With the cooperation of the Park Managment Body, this year we visited the sluices to take a look at the situation (July 18th). We found about 500 dead Marathon Minnows and over 2000 entrapped in “Sluice 1”. About 30 writhing Eels were also visible – all trying to pass upwards into the lake. A huge Grass Snake (1.2 m. long) made an appearance. “Sluice 2” was flowing stongly with great quantities of water, the water was foamy and we could not see anything inside the sluice. Conductivity was very high 4000 μS. The freshwater fish may start to die soon in both sluice canals.

Management needed NOW!

The death of thousands of “near-threatened” and “critically endangered” fish is not the only thing that is wrong here.
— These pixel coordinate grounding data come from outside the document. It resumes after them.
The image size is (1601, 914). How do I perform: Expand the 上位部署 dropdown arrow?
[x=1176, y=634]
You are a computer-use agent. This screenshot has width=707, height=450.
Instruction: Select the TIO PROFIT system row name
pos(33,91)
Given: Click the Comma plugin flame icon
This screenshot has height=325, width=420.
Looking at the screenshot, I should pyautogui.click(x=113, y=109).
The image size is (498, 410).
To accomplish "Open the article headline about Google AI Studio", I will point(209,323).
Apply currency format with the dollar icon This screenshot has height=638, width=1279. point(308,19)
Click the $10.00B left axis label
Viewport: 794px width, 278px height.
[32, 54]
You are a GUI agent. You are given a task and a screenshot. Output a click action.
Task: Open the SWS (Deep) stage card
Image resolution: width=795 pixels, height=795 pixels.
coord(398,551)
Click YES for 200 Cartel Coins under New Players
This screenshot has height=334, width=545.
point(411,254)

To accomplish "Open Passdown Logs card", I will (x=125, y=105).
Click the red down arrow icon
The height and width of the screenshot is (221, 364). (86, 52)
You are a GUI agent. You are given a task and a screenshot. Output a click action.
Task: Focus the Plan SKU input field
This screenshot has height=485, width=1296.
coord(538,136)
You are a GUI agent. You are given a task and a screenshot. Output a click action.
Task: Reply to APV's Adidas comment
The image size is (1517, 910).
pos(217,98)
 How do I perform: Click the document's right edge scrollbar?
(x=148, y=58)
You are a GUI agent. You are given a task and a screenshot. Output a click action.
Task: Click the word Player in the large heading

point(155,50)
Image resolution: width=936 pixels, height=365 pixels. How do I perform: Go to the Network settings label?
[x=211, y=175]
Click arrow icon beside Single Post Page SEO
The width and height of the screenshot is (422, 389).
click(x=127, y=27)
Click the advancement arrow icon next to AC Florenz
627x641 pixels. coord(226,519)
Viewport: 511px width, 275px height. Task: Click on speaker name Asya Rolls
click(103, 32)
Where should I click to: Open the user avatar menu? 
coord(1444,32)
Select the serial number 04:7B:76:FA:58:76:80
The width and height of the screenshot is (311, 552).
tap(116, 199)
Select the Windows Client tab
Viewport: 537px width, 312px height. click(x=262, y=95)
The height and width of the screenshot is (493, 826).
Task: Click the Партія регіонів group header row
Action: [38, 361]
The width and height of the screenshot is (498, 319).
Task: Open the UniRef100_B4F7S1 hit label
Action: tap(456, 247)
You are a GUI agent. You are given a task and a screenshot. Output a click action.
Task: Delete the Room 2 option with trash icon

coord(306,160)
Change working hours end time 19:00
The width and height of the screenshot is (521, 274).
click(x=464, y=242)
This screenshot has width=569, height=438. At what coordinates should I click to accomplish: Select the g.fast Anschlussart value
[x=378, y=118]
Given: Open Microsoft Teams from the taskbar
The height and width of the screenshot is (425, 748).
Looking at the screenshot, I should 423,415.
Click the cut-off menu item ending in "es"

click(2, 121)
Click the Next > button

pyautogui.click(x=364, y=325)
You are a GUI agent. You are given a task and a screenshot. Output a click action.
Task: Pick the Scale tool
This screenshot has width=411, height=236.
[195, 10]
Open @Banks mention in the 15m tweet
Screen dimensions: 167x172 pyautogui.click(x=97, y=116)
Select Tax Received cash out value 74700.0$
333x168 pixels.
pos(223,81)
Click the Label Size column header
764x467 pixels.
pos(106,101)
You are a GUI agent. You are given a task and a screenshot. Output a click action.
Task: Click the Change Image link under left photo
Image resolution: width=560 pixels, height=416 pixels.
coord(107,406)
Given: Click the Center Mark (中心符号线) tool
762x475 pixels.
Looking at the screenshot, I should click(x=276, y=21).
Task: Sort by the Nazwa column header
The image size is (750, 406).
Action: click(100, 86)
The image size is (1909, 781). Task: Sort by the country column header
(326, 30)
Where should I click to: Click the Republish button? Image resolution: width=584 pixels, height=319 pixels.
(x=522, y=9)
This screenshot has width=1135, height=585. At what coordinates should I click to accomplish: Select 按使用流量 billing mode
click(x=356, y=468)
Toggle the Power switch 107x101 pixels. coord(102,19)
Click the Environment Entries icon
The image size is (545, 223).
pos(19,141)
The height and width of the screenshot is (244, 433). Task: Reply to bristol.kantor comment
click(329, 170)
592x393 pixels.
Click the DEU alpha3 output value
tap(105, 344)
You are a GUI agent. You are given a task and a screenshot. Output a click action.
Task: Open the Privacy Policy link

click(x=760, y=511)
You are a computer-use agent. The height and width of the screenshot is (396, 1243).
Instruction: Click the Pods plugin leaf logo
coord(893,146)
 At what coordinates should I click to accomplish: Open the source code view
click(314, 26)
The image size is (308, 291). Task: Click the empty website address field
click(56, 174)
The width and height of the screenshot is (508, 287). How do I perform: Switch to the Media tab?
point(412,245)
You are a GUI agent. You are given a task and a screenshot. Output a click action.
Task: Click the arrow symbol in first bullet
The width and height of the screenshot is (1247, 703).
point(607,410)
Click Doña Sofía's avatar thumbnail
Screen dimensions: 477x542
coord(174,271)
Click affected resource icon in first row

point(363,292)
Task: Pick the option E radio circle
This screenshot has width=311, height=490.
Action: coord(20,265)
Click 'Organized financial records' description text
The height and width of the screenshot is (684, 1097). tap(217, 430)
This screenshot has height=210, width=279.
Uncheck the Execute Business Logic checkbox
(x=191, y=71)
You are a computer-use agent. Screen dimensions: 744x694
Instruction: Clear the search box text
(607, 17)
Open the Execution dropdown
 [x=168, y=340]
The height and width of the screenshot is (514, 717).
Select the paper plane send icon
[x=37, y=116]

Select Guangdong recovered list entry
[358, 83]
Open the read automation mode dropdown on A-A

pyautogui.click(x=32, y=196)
Of course we care for the fishes, but saving the fishes is not the only goal.

The artificial lake’s excess water needs to feed the marsh habitats for a reason: it needs to provide a “near-natural water-flow regime” that will help “ecologically restore” a suite of habitats and associated aquatic species assemblages that require specific conditions. The suite of habitats is complex – it begins with freshwater conditions and ends up in lagoon-like brackish and saline conditions – so all these must be maintained through management. Since the plain is now fragmented by the artificial lake, the sluices, canals, old-antennae facilities and in-filled road networks we need to plan for the area’s “flow-regime”.  This must be balanced by specific biodiveristy needs as well; such as specific habitat requirements for wetland-habitat specialist bird species that helped designate the area a Special Protection Area (Ferruginous Duck, Glossy Ibis etc). Also, since the Marathon plain is full of people and buildings, there is a real conflict with mosquitoes. Water management for wildlife will need to be tied-into a plan to reduce certain seasonal mosquito reproduction conditions also, and/or to manage mosquito control in an ecologically acceptable manner. Complicated, yes!

How to save the fish?

We proposed a simple fish-ladder for the fish at each sluice – a way to re-design the sluices. This is important since during drought years many many thousands of eels, minnows, mullet, sea-bass and terrapins could be entrapped and die. These mass deaths are very dangerous in terms of creating a local bio-hazard also (e.g. botulism etc). But again this is only a part of the tragedy – we need to deal with the whole. I hope we can help create a legendary protected-area at Marathon.

Reported by Dr. S. Zogaris

Location of Schinias-Marathon National Park on the east coast of Athens.


Detail of the Great Marsh and the Olympic Rowing Center Lake which are fed by  Makaria Spring (upper L). The blue dashed lines show the flow of water from the great Spring to the Lake and eastwards to the Great Marsh. A sandy shoreline-barrier dotted by pine forest naturally obstructs drainage and the surface water’s outlet is on the far right (just beyond the end of the photo). A suite of different wetland habitats of different salinities and conditions develops from the freshwater springs and lake (west) to the brackish and saline lagoonal wetlands (east). It is obvious how artificially fragmented the former wetland is today, so managment is necessary. Without management we will have a homogenous choatic mess – and a lot of mosquito-bitten residents against the Park!